- **What is needed**: Omitting all images, give the entries that follow again exactly as they read.

Stored data entries:
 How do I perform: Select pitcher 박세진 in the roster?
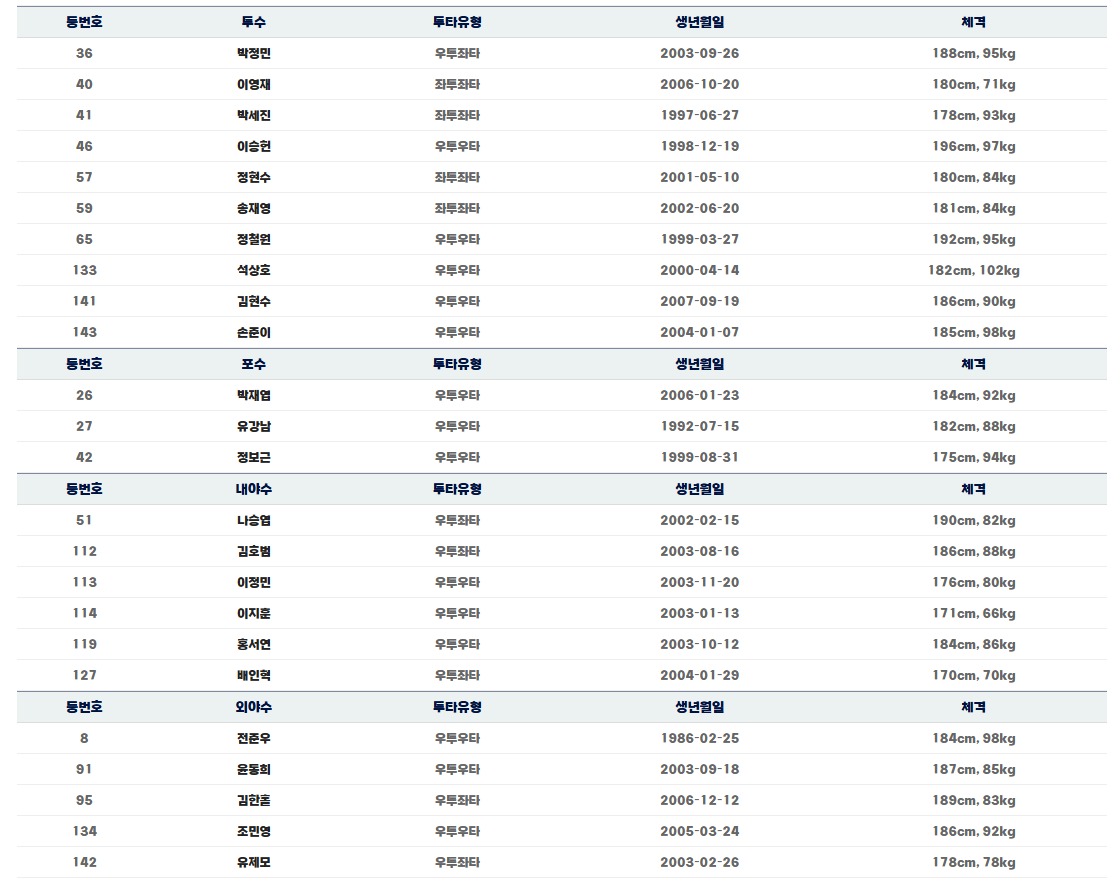253,115
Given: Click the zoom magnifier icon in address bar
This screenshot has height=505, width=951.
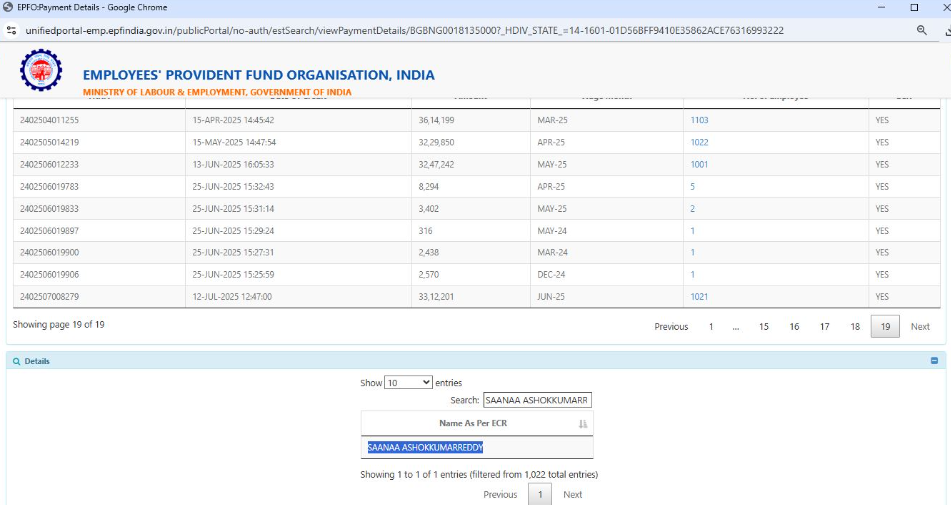Looking at the screenshot, I should (921, 30).
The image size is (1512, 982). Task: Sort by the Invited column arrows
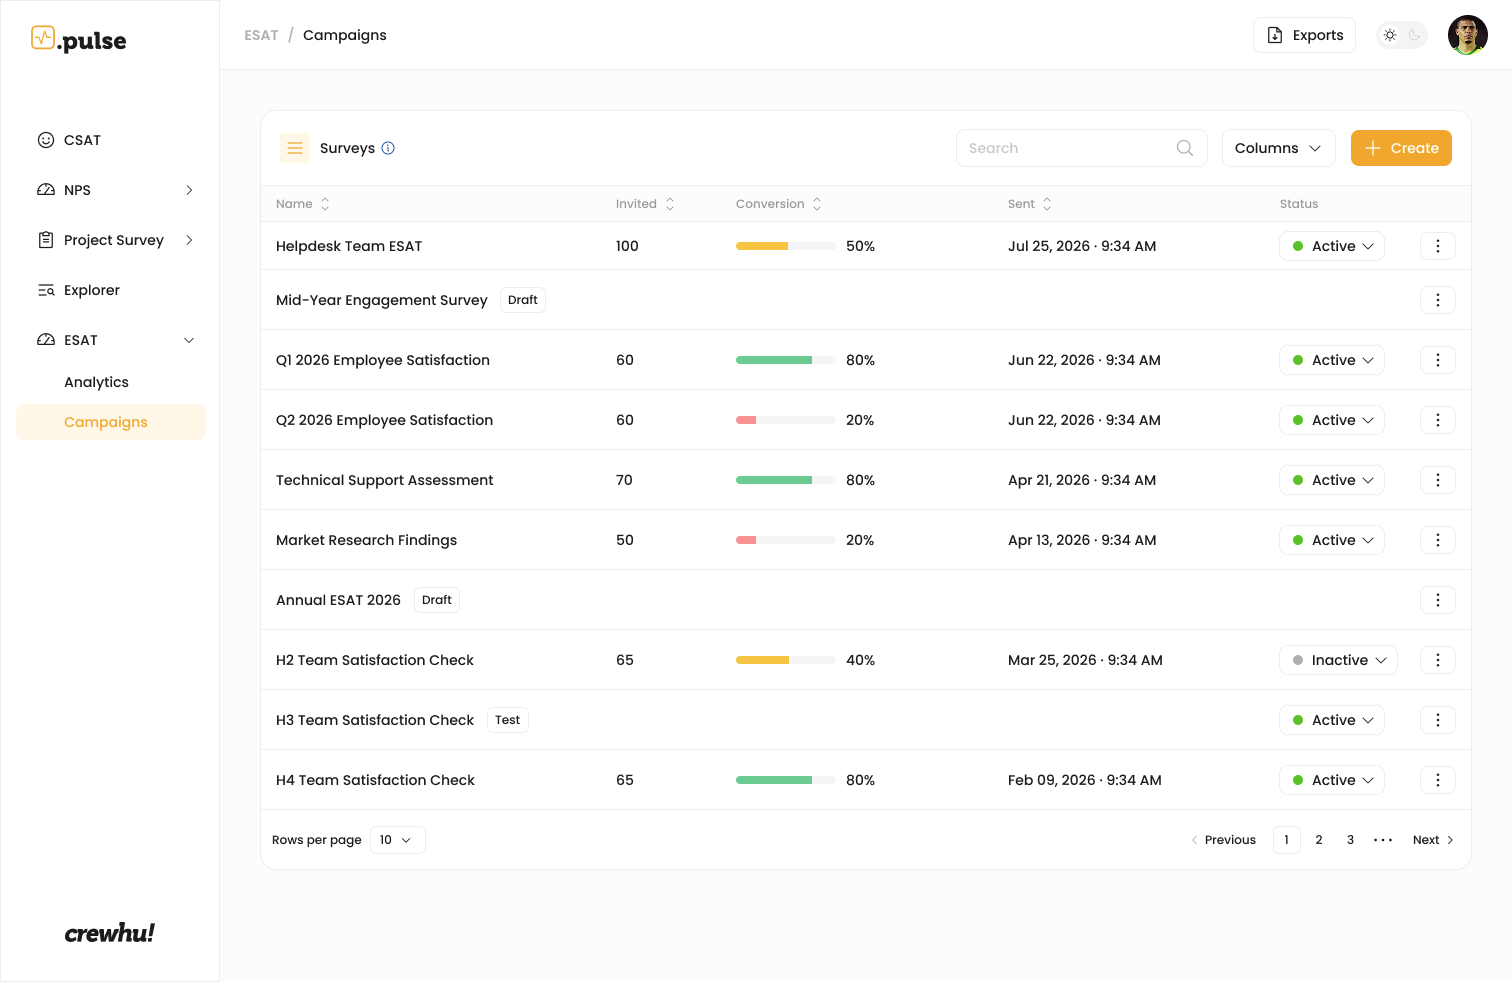(x=670, y=204)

- **Output for this exercise**:
 How do I perform: Select pitcher 박세진 in the roster?
253,115
Given: Click the zoom magnifier icon in address bar
This screenshot has height=505, width=951.
Looking at the screenshot, I should (921, 30).
The image size is (1512, 982). Task: Sort by the Invited column arrows
(x=670, y=204)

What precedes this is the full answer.